I’ve wanted a feature in Evolution for a while. It was formally requested in 2002, and it just recently got fixed in git master. I only started publicly groaning about this missing feature in 2013, and mcrha finally patched it. I tested the feature and found a small bug, mcrha patched that too, and I finally re-tested it. Now I’m blogging about this process so that you can get involved too!
I’d like to be able to select a bunch of messages and click an archive action to move them to a specific folder. Gmail popularized this idea in 2004, two years after it was proposed for Evolution. It has finally landed.
In your account editor, you can select the “Archive Folder” that you want messages moved to:
This will let you have a different folder set per account.
Archive like Gmail does:
If you use Evolution with a Gmail account, and you want the same functionality as the Gmail archive button, you can accomplish this by setting the Evolution archive folder to point to the Gmail “All Mail” folder, which will cause the Evolution archive action to behave as Gmail’s does.
To use this functionality (with or without Gmail), simply select the messages you want to move, and click the “Archive…” button:
This is also available via the “Message” menu. You can also activate with the Control-Alt-a shortcut. For more information, please read the description from mcrha.

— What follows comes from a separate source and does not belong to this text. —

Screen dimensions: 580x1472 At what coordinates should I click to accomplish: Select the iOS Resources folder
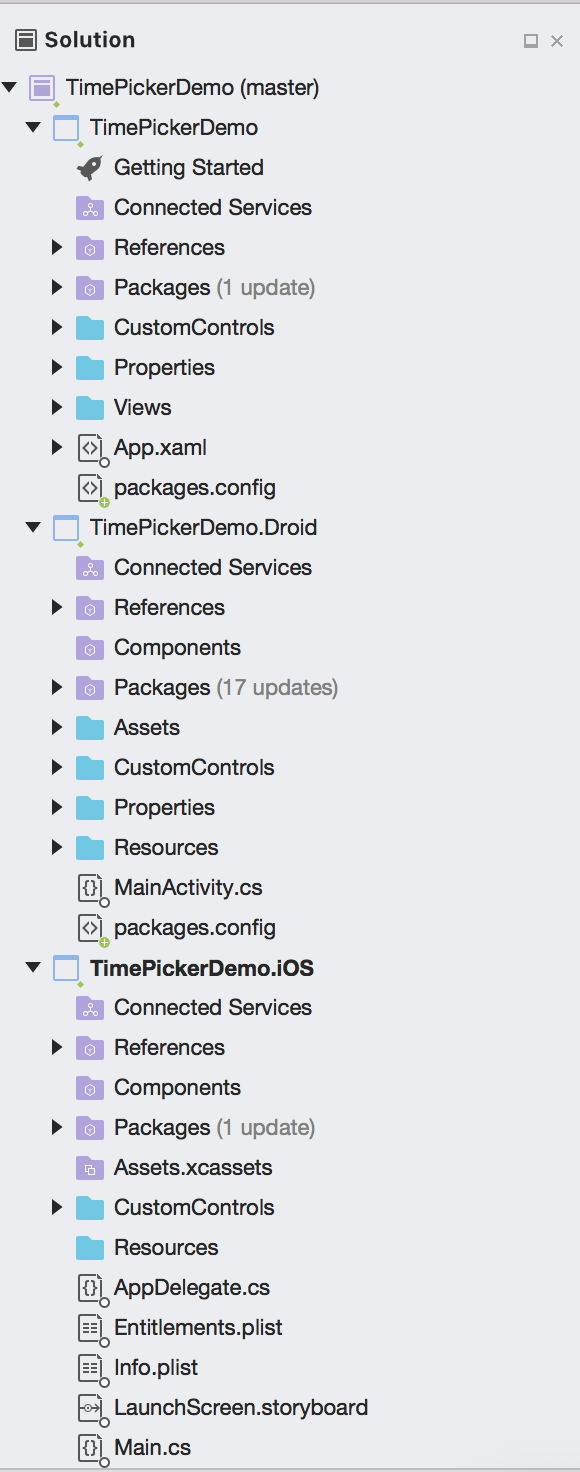166,1247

Once the feature was patched in git master, I wanted to try it out right away! The easiest way for me to do this, was to use the GNOME Continuous project that walters started. This GNOME project automatically kicks off integration builds of multiple git master trees for the most common GNOME applications.

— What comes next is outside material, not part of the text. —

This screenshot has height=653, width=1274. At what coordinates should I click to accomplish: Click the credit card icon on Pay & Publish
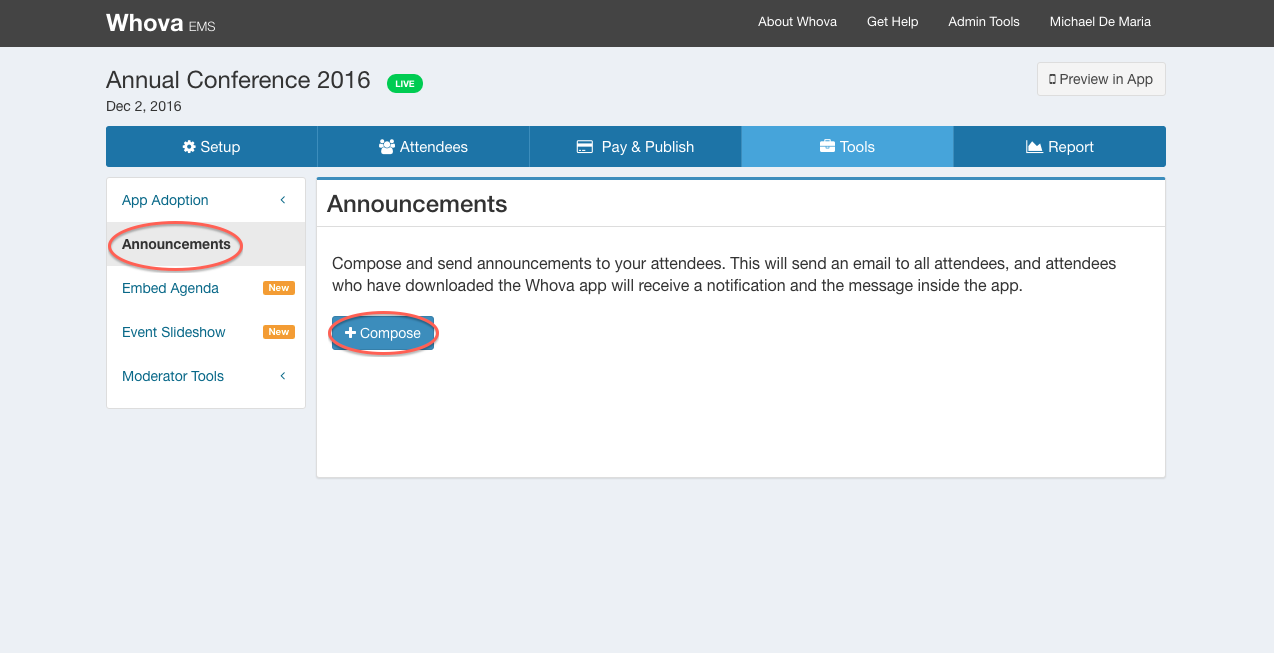coord(585,147)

If you follow the Gnome Continuous instructions, it is fairly easy to download an image, and then import it with virt-manager or boxes. Once it had booted up, I logged into the machine, and was able to test Evolution’s git master.

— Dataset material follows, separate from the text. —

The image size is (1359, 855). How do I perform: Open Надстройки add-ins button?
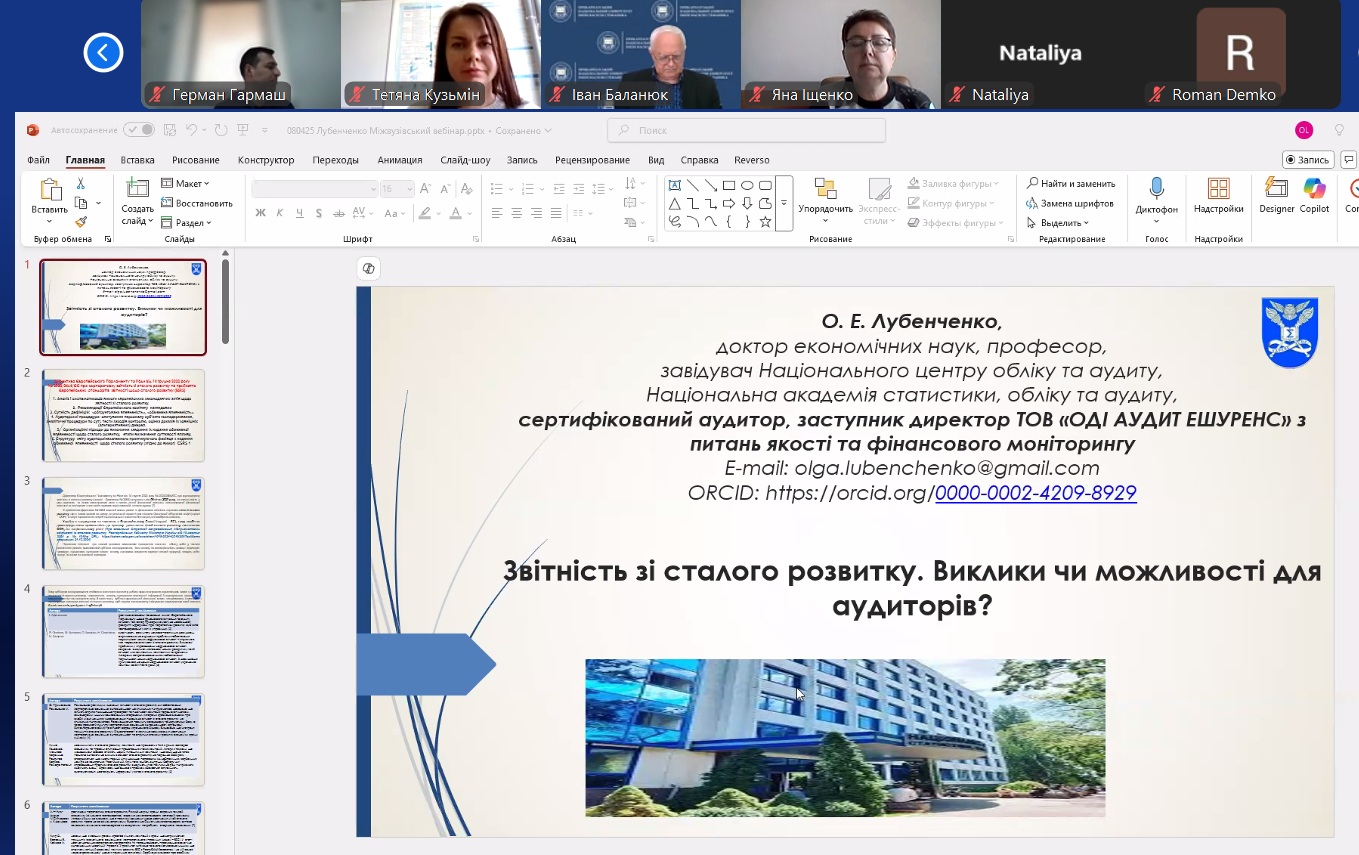(1218, 194)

Digging deep into the app:
If you want to tweak the app for debugging purposes, it is quite easy to do this with GTKInspector. Launch it with Control-Shift-i or Control-Shift-d, and you’ll soon be poking around the app’s internals. You can change the properties you want in real-time, and then you’ll know which corresponding changes in the upstream source are necessary.
Finding a bug and re-testing:
I did find one small bug with the Evolution patches. I’m glad I found it now, instead of having to wait six months for a new Fedora version. The maintainer fixed it quickly, and all that was left to do was to re-test the new git master. To do this, I updated my GNOME Continuous image.
ostree admin upgrade.
I took a few screenshots from inside the VM to show to you in this blog post. Extracting them was a bit trickier because I couldn’t get SSHD running. To do so, I installed the guestfs browser on my host OS. It was very straight forward to use it to read the VM image, browse to the ~/Pictures/ directory, and then download the images to my host. Thanks rwmjones!
Hopefully this will motivate you to contribute to GNOME early and often! There are lots of great tools available, and lots of applications that need some love.